Appendix A: Excerpts from WOOF!

In a fabricated advertisement (Issue #4; February, 1981), Atmananda poked fun at televangelists: "Dear Friends in Christ... I want to offer you my secrets of success so that you can make fantastic profits before the world ends! This offer is good for a limited time only, so act now. Send $500.00 for my new book, Better Living With Jesus Through Voodoo. You will receive your copy in a plain brown bag. Here is a brief selection of some of the wonderful topics my book covers: 1) How to make Satan work for you, 2) Selling religious trinkets to the poor, 3) Using television to rake in the millions, 4) Fourteen genuine fake miracles you can impress your congregation with, 5) Using guilt to pry the last pennies from your friends' pockets, 6) How to make your own religion look good while defaming all the others, 7) Convincing people that you once took Jesus to lunch, 8) Seven great strategies to win at pinball, 9) How to give a fire and brimstone sermon that will cast fear into the hearts of all Christians, 10) Tax shelters to protect your new fortunes. All this and more can be yours if you act now! Don't delay. Send for my book today. Yours in Christ and Heavenly Bucks$, The Right Reverend Armageddon T. Thunderbird, Esq."

In "Swami Muktaneeshprabhphada's Thoughts For Clean Living & Laundry" (Issue #6; March, 1981), Atmananda satirized Indian gurus: "Greetings on you, my favorite little people! Today I am going to discuss things with so much spiritual significance... You all want to attain Illumination, I know that you do. You are good children. But at the same time many of you have dirty and disgusting thoughts about sex, sex and sex. Now you must put these rotten thoughts away. You can't achieve Enlightenment thinking about sex. You must think about me. If you meditate on your dear old Swami then you will become pure—like your laundry... "

In "Constipation Cure" (Issue #7; April, 1981), Atmananda struck out at the Moonies: "Constipated? Can't go at all? REAM YOURSELF with Reverend Mune's Original Korean Holistic Reamer. All Natural, Heavy Metal, Available in decorator colors."

In "Polarity Institute For The Criminally Insane—Formerly Twingle's Military Academy for the Criminally Insane" (Issue #6; March, 1981), Atmananda lambasted New Age groups: "Dear Holistic Friends, It is with the greatest joy that I can invite you to a free weekend of fun and kinkyness at the GRAND OPENING of the Polarity Institute for the Criminally Insane.

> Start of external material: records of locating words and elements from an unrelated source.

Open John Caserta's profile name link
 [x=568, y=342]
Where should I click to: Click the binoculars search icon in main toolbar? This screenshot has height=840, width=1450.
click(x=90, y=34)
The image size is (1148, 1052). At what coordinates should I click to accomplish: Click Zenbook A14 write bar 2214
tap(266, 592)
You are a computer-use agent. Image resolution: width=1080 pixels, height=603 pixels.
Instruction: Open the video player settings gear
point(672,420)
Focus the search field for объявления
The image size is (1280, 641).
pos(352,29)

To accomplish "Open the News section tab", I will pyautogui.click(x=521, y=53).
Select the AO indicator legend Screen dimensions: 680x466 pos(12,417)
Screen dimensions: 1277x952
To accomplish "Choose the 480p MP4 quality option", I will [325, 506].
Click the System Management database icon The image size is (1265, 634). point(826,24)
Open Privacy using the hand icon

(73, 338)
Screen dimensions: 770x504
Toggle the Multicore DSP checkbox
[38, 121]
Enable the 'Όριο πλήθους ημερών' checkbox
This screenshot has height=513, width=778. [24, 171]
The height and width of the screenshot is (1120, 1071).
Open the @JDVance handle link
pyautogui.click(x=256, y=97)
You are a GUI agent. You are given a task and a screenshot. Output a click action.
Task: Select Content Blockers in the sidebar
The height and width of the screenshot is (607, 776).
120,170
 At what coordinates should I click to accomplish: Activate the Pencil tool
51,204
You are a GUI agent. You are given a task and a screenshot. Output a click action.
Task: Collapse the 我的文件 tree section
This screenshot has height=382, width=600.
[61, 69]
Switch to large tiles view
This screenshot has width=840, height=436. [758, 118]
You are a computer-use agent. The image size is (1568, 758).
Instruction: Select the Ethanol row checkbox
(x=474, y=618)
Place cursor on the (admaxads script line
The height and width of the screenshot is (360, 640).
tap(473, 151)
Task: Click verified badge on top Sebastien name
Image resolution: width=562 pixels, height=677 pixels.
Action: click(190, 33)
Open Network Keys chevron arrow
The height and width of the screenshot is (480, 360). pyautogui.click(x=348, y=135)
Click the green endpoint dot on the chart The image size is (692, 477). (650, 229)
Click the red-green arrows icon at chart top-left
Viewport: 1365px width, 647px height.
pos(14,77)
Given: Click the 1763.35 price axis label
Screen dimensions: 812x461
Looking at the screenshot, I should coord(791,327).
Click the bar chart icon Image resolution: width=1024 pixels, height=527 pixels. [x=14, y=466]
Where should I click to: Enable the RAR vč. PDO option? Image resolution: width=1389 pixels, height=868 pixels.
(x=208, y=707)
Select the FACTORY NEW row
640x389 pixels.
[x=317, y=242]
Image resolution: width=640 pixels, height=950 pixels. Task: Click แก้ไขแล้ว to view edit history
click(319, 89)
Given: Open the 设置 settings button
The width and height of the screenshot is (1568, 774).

We know that if you will come to one or two of our free sessions we can hook you into a long term program which will cost you thousands!... How do we manage this? By putting pictures in our ads that are filled with subliminal sexual stimulation, by filling our ads with a lot of nonsense about the types of therapies we offer. And last but not least, by relying on your own insecurity and lack of faith in your own natural healing abilities. Choose from any of the fine therapeutic programs we offer to you: 1) QUESADILLA WRAPS. Imagine your naked body being wrapped in warm cheese-filled Quesadillas. Very good for gout and ingrown toenails. 2) Luxuriate in a GUACAMOLE HOT TUB. Wonderful for mild psychosis. 3) LIE ON ONE OF OUR EXCLUSIVE 'Clam Beds' and be stroked with a flamingo feather by Ultra Violet, one of our staff 'workers.' 4) TEQUILLA & GINSENG BODY RUB Wonderful for asthma, heart attack, cerebral hemorrhage and mild back aches. Located in Beautiful Downtown Tijuana, The Home Of The Stars. Gwidcard accepted."